D.L. n.52/2021 e riapertura delle piscine condominiali
Quotidiano Del Condominio
A cura di: Avv. Giuseppina Maria Rosaria Sgrò
Il D.L. 22 aprile 2021, n. 52, tra le varie misure relative alla graduale ripresa delle attività economiche e sociali nel rispetto delle esigenze di contenimento della diffusione dell’epidemia da COVID-19, contiene la disposizione secondo cui a partire dal 15 maggio 2021 in zona gialla sono ammesse le attività di piscine all’aperto in conformità a protocolli e linee guida adottati dalla Presidenza del Consiglio dei ministri – Dipartimento dello sport, sentita la Federazione medico sportiva italiana (FMSI), sulla base di criteri definiti dal Comitato tecnico-scientifico.

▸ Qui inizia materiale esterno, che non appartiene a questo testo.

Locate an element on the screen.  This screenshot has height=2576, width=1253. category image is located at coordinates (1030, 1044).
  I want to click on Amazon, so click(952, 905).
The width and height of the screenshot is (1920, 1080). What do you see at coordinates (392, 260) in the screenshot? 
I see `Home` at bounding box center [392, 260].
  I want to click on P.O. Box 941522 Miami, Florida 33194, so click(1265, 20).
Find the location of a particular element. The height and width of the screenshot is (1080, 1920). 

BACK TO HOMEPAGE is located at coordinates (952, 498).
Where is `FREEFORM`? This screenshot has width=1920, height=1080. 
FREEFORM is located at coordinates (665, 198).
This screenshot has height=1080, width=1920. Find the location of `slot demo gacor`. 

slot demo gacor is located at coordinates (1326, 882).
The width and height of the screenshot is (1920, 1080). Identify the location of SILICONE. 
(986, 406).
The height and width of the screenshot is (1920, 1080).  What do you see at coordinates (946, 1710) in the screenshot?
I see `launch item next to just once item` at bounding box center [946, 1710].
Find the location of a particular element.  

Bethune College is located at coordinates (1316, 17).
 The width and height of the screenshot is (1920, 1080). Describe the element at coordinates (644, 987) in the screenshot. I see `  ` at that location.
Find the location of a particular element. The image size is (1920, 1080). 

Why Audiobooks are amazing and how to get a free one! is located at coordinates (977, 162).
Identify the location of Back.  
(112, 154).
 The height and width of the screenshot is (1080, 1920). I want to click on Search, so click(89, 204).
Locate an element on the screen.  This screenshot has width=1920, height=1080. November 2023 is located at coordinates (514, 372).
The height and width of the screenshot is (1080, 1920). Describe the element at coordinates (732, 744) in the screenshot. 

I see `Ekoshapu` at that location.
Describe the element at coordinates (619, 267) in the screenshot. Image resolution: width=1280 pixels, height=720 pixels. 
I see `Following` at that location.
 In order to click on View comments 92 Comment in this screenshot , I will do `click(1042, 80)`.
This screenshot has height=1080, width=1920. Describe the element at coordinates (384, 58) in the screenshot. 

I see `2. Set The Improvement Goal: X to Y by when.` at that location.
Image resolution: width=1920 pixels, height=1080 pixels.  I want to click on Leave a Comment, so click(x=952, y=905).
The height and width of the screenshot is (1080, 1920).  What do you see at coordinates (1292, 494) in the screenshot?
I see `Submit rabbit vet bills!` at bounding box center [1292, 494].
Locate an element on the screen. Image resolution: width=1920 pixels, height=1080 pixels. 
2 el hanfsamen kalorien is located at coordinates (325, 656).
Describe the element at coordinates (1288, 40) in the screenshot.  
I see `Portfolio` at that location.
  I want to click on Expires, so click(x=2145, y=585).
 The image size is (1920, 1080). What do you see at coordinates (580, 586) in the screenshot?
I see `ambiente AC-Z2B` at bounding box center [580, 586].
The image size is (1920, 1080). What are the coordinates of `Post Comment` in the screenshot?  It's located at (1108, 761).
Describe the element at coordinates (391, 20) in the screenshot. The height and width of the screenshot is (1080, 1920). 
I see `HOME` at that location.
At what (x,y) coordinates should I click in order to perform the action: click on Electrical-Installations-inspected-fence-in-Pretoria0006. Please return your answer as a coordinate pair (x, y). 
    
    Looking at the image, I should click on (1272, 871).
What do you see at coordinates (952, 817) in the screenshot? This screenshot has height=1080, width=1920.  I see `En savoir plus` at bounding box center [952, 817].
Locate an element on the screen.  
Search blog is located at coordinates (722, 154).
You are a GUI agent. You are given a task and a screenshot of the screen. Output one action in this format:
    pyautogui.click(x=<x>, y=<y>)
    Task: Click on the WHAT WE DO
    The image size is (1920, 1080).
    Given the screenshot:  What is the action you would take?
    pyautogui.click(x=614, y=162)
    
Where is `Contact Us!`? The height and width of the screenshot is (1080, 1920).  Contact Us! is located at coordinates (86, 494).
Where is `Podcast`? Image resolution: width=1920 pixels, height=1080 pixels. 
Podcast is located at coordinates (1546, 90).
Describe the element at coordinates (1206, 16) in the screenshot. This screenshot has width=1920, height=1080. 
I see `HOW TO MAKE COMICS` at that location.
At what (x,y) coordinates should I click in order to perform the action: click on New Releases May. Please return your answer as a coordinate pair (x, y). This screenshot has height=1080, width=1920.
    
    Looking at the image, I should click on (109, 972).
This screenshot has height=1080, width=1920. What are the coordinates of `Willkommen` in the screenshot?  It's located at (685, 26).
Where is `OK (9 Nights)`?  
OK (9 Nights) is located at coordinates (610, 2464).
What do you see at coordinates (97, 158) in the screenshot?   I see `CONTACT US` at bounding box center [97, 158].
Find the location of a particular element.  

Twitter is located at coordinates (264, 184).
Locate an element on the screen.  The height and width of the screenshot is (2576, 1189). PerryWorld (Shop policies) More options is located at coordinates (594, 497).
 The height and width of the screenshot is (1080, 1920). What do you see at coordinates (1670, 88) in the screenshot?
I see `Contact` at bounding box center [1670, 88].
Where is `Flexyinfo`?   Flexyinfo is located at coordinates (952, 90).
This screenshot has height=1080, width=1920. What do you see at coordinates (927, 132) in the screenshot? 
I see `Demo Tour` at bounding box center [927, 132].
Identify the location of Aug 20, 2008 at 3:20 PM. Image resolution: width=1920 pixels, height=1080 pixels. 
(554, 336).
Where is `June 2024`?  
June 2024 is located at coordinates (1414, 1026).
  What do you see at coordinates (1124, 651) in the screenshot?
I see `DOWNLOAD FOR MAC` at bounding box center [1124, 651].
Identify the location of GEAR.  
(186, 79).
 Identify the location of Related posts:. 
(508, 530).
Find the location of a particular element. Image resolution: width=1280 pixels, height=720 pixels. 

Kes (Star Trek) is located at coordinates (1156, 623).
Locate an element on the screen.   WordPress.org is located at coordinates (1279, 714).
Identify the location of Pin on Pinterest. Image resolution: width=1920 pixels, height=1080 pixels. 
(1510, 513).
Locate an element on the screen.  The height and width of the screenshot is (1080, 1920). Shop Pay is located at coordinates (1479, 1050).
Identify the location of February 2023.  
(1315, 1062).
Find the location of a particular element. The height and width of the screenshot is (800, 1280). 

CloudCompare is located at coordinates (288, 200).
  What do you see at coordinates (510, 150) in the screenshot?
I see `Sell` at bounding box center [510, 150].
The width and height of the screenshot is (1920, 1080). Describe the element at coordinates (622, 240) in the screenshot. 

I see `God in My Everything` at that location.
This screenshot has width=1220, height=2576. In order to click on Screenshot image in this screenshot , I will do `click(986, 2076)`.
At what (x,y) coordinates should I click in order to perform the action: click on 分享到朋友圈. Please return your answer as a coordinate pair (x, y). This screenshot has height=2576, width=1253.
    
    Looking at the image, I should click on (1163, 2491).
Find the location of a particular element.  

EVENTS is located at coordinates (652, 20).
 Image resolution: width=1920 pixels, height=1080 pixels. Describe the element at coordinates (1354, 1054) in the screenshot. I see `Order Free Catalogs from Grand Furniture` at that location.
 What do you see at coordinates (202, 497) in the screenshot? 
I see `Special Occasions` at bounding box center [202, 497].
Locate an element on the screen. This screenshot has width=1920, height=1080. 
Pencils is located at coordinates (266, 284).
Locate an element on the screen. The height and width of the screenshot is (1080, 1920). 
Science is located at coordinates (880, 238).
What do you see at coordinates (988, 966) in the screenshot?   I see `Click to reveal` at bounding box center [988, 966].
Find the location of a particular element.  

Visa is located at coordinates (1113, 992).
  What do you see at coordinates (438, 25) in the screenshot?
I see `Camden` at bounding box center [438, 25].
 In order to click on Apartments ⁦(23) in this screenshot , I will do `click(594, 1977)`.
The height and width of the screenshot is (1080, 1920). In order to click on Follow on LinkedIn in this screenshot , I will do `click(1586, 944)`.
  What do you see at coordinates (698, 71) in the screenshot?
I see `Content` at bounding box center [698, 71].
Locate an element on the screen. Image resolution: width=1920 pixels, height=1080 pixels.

Il Dipartimento dello Sport ha introdotto le nuove “Linee guida per l’attività sportiva di base e l’attività motoria in genere”, che contengono le nuove disposizioni relative alla fruizione delle piscine pubbliche e private. Il nuovo Protocollo attuativo riprende quanto stabilito dalle Linee-Guida per l’attività sportiva di base e l’attività motoria in genere, emanate nel periodo di emergenza.
Per quanto concerne le norme relative alle piscine condominiali, per accedere alle stesse occorre prendere appuntamento prenotabile in anticipo al fine di evitare il rischio di assembramenti e per contingentare il numero massimo di persone che possono accedere all’area intorno alla piscina. Inoltre, vigono i seguenti obblighi:
tracciare l’accesso alle strutture, utilizzando i dati dell’anagrafe condominiale;
rilevare la temperatura a tutti i frequentatori, impedendo l’accesso in caso di temperatura superiore a 37,5 °C;
verificare all’ingresso che i condòmini che vogliano fruire di questa parte comune indossino la mascherina protettiva;
individuare percorsi di ingresso e di uscita differenziati.
Quanto, invece, alle precauzioni da rispettare, va innanzitutto sottolineato che occorre raggiungere la piscina condominiale già vestiti così da limitare cambi di indumenti.
È obbligatoria la collocazione di dispenser con soluzioni idroalcoliche in punti ben visibili all’entrata, nonché nelle aree di frequente transito per favorire l’igiene delle mani di tutti i frequentatori.
La densità di affollamento in vasca dove essere calcolata con un indice di 7 mq di superficie di acqua a persona.
Inoltre, per garantire un livello di protezione dall’infezione, occorre assicurare l’efficacia della filiera dei trattamenti dell’acqua e il limite del parametro cloro attivo libero in vasca compreso fra 1,0- 1,5 mg/I e del cloro combinato minore o uguale a 0,40 m g/ I; pH 6.5 -7.5. I controlli sul posto dei suddetti parametri devono essere effettuati almeno ogni due ore.
Obbligatoria è poi anche la disinfezione regolare delle aree comuni, vale a dire cabine, spogliatoi, docce, servizi igienici, mentre le attrezzature vanno sanificate e successivamente disposte attraverso percorsi dedicati in modo da garantire il distanziamento sociale di almeno 1,5 m fra soggetti che non appartengono allo stesso nucleo familiare o conviventi.
Importante è, infine, la figura dell’assistente ai bagnanti, il quale deve essere sempre presente al bordo della piscina per tutto il tempo in cui la stessa è frequentata dai condòmini e dai loro eventuali ospiti e deve aver cura di tutte le attrezzature pertinenti la piscina, con particolare riguardo a quelle inerenti gli interventi di salvataggio.